=== Information given ===

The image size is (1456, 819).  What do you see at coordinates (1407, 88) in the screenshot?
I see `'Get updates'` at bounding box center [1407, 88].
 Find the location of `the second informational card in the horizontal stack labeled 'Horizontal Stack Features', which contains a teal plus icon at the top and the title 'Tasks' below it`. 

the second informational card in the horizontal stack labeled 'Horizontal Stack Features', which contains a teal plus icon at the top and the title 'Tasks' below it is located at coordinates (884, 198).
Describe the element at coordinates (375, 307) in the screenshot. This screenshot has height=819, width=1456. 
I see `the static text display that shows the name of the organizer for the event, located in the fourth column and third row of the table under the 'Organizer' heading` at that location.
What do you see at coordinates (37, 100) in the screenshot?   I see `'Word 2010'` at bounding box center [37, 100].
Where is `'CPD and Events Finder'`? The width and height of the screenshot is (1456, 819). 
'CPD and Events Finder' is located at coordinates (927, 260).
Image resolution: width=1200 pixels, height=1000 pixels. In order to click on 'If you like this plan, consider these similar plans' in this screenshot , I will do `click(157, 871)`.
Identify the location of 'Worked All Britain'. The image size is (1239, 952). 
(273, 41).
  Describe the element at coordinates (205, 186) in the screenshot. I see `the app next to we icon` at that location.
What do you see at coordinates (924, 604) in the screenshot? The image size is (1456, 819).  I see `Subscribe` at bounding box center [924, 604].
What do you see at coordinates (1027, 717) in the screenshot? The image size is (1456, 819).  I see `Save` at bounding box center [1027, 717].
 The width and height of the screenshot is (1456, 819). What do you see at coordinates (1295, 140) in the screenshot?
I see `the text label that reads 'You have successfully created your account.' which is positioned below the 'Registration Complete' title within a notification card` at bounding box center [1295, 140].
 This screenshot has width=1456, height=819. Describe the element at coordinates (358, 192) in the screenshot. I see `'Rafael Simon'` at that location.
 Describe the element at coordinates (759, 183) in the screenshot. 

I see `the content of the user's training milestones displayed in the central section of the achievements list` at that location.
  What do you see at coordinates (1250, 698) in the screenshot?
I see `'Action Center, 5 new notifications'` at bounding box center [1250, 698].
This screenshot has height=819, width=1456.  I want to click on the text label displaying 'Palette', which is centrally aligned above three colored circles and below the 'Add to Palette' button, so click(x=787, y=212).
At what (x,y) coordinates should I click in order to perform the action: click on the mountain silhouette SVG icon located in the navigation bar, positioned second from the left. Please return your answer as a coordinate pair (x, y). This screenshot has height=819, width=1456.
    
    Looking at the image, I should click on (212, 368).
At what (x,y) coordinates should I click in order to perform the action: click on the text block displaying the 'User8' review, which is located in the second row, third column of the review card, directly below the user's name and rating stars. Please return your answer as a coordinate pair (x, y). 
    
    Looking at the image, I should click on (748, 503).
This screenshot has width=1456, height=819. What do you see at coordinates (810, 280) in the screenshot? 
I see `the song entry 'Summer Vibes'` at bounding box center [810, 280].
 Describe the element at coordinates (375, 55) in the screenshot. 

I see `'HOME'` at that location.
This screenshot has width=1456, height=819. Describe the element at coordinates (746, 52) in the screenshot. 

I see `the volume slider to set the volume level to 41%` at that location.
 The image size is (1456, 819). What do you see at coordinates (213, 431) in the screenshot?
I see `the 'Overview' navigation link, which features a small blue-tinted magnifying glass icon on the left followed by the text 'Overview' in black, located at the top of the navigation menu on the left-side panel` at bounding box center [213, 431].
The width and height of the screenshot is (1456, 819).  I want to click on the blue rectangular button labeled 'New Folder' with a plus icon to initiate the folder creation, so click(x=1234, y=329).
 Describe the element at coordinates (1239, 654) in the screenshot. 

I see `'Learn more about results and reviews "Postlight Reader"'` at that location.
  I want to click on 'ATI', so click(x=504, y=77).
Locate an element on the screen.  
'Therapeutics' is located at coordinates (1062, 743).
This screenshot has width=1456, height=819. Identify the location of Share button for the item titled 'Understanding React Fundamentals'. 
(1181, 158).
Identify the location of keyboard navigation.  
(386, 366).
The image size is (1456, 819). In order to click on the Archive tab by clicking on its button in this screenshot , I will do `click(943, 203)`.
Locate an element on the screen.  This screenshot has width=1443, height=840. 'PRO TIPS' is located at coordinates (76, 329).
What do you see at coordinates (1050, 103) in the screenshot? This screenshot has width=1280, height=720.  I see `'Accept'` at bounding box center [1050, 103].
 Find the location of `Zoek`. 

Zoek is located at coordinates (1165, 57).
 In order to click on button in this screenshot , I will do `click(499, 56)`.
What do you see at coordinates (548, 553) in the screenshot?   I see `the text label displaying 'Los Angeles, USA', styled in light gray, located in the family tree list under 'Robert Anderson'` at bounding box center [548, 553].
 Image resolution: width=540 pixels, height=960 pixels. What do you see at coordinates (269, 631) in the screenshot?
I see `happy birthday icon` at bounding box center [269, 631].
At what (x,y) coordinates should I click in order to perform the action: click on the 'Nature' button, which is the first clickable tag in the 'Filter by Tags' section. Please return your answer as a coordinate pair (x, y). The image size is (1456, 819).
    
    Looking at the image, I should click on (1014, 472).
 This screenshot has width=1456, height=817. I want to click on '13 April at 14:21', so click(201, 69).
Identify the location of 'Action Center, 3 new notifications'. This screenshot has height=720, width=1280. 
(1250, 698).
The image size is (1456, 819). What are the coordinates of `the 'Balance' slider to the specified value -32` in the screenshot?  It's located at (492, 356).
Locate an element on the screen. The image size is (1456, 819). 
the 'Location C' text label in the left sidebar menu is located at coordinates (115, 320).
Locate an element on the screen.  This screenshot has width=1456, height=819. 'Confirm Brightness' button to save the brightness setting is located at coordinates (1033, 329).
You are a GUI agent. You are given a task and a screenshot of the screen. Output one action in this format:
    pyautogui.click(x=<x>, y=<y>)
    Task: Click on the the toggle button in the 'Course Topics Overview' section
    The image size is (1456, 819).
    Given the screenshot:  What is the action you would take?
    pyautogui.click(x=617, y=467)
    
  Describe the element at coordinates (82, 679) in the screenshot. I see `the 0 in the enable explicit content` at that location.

===

Your instructions – Copy all of the rows above word for word.

Reply –
The image size is (1456, 819).  What do you see at coordinates (1407, 88) in the screenshot?
I see `'Get updates'` at bounding box center [1407, 88].
 Find the location of `the second informational card in the horizontal stack labeled 'Horizontal Stack Features', which contains a teal plus icon at the top and the title 'Tasks' below it`. 

the second informational card in the horizontal stack labeled 'Horizontal Stack Features', which contains a teal plus icon at the top and the title 'Tasks' below it is located at coordinates (884, 198).
Describe the element at coordinates (375, 307) in the screenshot. This screenshot has height=819, width=1456. 
I see `the static text display that shows the name of the organizer for the event, located in the fourth column and third row of the table under the 'Organizer' heading` at that location.
What do you see at coordinates (37, 100) in the screenshot?   I see `'Word 2010'` at bounding box center [37, 100].
Where is `'CPD and Events Finder'`? The width and height of the screenshot is (1456, 819). 
'CPD and Events Finder' is located at coordinates (927, 260).
Image resolution: width=1200 pixels, height=1000 pixels. In order to click on 'If you like this plan, consider these similar plans' in this screenshot , I will do `click(157, 871)`.
Identify the location of 'Worked All Britain'. The image size is (1239, 952). 
(273, 41).
  Describe the element at coordinates (205, 186) in the screenshot. I see `the app next to we icon` at that location.
What do you see at coordinates (924, 604) in the screenshot? The image size is (1456, 819).  I see `Subscribe` at bounding box center [924, 604].
What do you see at coordinates (1027, 717) in the screenshot? The image size is (1456, 819).  I see `Save` at bounding box center [1027, 717].
 The width and height of the screenshot is (1456, 819). What do you see at coordinates (1295, 140) in the screenshot?
I see `the text label that reads 'You have successfully created your account.' which is positioned below the 'Registration Complete' title within a notification card` at bounding box center [1295, 140].
 This screenshot has width=1456, height=819. Describe the element at coordinates (358, 192) in the screenshot. I see `'Rafael Simon'` at that location.
 Describe the element at coordinates (759, 183) in the screenshot. 

I see `the content of the user's training milestones displayed in the central section of the achievements list` at that location.
  What do you see at coordinates (1250, 698) in the screenshot?
I see `'Action Center, 5 new notifications'` at bounding box center [1250, 698].
This screenshot has height=819, width=1456.  I want to click on the text label displaying 'Palette', which is centrally aligned above three colored circles and below the 'Add to Palette' button, so click(x=787, y=212).
At what (x,y) coordinates should I click in order to perform the action: click on the mountain silhouette SVG icon located in the navigation bar, positioned second from the left. Please return your answer as a coordinate pair (x, y). This screenshot has height=819, width=1456.
    
    Looking at the image, I should click on (212, 368).
At what (x,y) coordinates should I click in order to perform the action: click on the text block displaying the 'User8' review, which is located in the second row, third column of the review card, directly below the user's name and rating stars. Please return your answer as a coordinate pair (x, y). 
    
    Looking at the image, I should click on (748, 503).
This screenshot has width=1456, height=819. What do you see at coordinates (810, 280) in the screenshot? 
I see `the song entry 'Summer Vibes'` at bounding box center [810, 280].
 Describe the element at coordinates (375, 55) in the screenshot. 

I see `'HOME'` at that location.
This screenshot has width=1456, height=819. Describe the element at coordinates (746, 52) in the screenshot. 

I see `the volume slider to set the volume level to 41%` at that location.
 The image size is (1456, 819). What do you see at coordinates (213, 431) in the screenshot?
I see `the 'Overview' navigation link, which features a small blue-tinted magnifying glass icon on the left followed by the text 'Overview' in black, located at the top of the navigation menu on the left-side panel` at bounding box center [213, 431].
The width and height of the screenshot is (1456, 819).  I want to click on the blue rectangular button labeled 'New Folder' with a plus icon to initiate the folder creation, so click(x=1234, y=329).
 Describe the element at coordinates (1239, 654) in the screenshot. 

I see `'Learn more about results and reviews "Postlight Reader"'` at that location.
  I want to click on 'ATI', so click(x=504, y=77).
Locate an element on the screen.  
'Therapeutics' is located at coordinates (1062, 743).
This screenshot has width=1456, height=819. Identify the location of Share button for the item titled 'Understanding React Fundamentals'. 
(1181, 158).
Identify the location of keyboard navigation.  
(386, 366).
The image size is (1456, 819). In order to click on the Archive tab by clicking on its button in this screenshot , I will do `click(943, 203)`.
Locate an element on the screen.  This screenshot has width=1443, height=840. 'PRO TIPS' is located at coordinates (76, 329).
What do you see at coordinates (1050, 103) in the screenshot? This screenshot has width=1280, height=720.  I see `'Accept'` at bounding box center [1050, 103].
 Find the location of `Zoek`. 

Zoek is located at coordinates (1165, 57).
 In order to click on button in this screenshot , I will do `click(499, 56)`.
What do you see at coordinates (548, 553) in the screenshot?   I see `the text label displaying 'Los Angeles, USA', styled in light gray, located in the family tree list under 'Robert Anderson'` at bounding box center [548, 553].
 Image resolution: width=540 pixels, height=960 pixels. What do you see at coordinates (269, 631) in the screenshot?
I see `happy birthday icon` at bounding box center [269, 631].
At what (x,y) coordinates should I click in order to perform the action: click on the 'Nature' button, which is the first clickable tag in the 'Filter by Tags' section. Please return your answer as a coordinate pair (x, y). The image size is (1456, 819).
    
    Looking at the image, I should click on (1014, 472).
 This screenshot has width=1456, height=817. I want to click on '13 April at 14:21', so click(201, 69).
Identify the location of 'Action Center, 3 new notifications'. This screenshot has height=720, width=1280. 
(1250, 698).
The image size is (1456, 819). What are the coordinates of `the 'Balance' slider to the specified value -32` in the screenshot?  It's located at (492, 356).
Locate an element on the screen. The image size is (1456, 819). 
the 'Location C' text label in the left sidebar menu is located at coordinates (115, 320).
Locate an element on the screen.  This screenshot has width=1456, height=819. 'Confirm Brightness' button to save the brightness setting is located at coordinates (1033, 329).
You are a GUI agent. You are given a task and a screenshot of the screen. Output one action in this format:
    pyautogui.click(x=<x>, y=<y>)
    Task: Click on the the toggle button in the 'Course Topics Overview' section
    The image size is (1456, 819).
    Given the screenshot:  What is the action you would take?
    pyautogui.click(x=617, y=467)
    
  Describe the element at coordinates (82, 679) in the screenshot. I see `the 0 in the enable explicit content` at that location.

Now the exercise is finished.